As early as July 2011, Salmon had to admit that “the NYT paywall is working.”
9
This is not to say that the New York Times Company is now free of financial challenges; the newspaper industry faces more competition than ever from blogs and social media, and there is of course the recession. But all things considered, the
Times’
porous paywall gambit has paid off.

TWO CONTENT FALLACIES
 

Why was the
Times’
success such a surprise? When people evaluate content and copyright issues, it is common for them to implicitly or explicitly rely on one of two extreme viewpoints. The first extreme view, held most prominently by the record labels, is to approach the content business like business in the world of atoms—to ignore the unique properties of informational goods. There is an assumption that you can’t make money by giving your product away, and that property must be defended. Consequently, those who hold this view see people who appropriate content without paying as on a level with criminals. The opposing extreme view, popular among the digerati, is embodied in Stewart Brand’s iconic phrase, “Information wants to be free.” According to this view, any sort of paywall or access restriction to content is doomed to failure because of the unique properties of the world of bits.

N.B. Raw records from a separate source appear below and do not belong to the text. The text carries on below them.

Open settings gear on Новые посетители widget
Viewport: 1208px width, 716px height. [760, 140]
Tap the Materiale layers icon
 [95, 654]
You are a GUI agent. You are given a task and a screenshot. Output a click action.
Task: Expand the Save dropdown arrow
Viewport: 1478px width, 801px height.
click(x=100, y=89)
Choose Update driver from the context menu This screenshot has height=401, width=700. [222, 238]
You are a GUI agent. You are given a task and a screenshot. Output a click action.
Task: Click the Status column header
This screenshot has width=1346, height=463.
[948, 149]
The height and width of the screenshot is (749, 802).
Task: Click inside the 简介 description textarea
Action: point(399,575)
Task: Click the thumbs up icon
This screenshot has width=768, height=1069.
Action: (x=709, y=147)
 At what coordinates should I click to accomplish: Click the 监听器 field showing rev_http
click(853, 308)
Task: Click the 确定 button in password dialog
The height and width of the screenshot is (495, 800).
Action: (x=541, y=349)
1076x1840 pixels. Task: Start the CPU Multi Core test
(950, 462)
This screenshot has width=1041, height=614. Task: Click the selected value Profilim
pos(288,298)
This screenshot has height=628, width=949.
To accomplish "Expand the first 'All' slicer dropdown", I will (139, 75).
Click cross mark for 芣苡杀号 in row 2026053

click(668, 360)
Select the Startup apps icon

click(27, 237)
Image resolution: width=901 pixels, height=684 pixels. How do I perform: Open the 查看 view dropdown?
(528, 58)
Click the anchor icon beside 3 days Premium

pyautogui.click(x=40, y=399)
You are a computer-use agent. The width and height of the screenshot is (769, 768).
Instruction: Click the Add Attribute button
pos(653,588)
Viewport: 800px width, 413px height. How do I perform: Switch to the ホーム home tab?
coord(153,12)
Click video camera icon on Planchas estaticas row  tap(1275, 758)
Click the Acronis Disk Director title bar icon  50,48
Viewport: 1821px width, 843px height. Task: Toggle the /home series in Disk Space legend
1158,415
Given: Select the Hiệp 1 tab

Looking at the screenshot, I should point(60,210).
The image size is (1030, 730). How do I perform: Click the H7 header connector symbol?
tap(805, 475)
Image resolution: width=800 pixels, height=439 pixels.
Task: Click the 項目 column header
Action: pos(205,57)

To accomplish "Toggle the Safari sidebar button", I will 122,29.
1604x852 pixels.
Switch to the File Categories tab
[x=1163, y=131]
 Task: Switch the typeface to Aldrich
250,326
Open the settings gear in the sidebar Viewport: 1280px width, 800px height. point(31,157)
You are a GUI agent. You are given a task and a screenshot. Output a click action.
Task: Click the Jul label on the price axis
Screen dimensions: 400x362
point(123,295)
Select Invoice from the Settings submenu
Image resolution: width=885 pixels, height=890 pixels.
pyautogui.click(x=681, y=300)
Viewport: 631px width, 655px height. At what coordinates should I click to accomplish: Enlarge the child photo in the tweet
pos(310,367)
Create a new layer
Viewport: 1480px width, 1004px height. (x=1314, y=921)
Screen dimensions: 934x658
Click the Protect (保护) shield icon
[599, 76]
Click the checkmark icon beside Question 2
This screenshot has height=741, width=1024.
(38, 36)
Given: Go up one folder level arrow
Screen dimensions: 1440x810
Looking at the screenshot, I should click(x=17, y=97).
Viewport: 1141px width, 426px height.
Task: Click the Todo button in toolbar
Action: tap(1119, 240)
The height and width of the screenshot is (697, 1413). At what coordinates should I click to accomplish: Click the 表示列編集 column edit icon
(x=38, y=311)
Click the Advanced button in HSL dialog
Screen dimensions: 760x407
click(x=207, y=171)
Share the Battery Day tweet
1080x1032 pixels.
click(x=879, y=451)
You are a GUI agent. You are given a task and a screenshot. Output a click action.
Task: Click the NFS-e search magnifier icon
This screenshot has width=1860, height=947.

At root, the first view regards enforcement as something that is or should be accounted for as free. But to the contrary, copyright enforcement is costly. Indeed, the cost of deterring or preventing an infringement has skyrocketed in recent decades. For example, an online newspaper could adopt a strict paywall with ease, but it would be costly for it to police the Internet to ensure that bloggers do not quote its articles at length. Even if news sites were to engage in this kind of enforcement—and the record labels do something similar in their policing of YouTube—it would be virtually impossible to prevent legitimate readers from emailing copies of articles to their non-subscribing friends. As the cost of enforcement rises, it is socially efficient to aim to deter fewer instances of infringement. Indeed, in many cases it is also privately rational to do the same, at least if the offended party is the one paying the cost of enforcement. An extreme version of this argument is easy to follow: if it ever became literally impossible to deter any instances of copyright infringement, then it would be foolish to spend resources trying to deter them.

The logic of costly deterrence is amplified by the fact that in the content industry, there are often few benefits to deterring infringement. When you prevent a teenager from illegally downloading your album, you rarely gain a sale of the album; the teenager can always listen to something else. Furthermore, you lose a potential fan who might come to your concert, tell his friends about your music, or buy your T-shirt. The world of bits really is different from the world of atoms. Informational goods are non-rivalrous, so rights enforcement for them is less beneficial than it is for normal, rivalrous goods.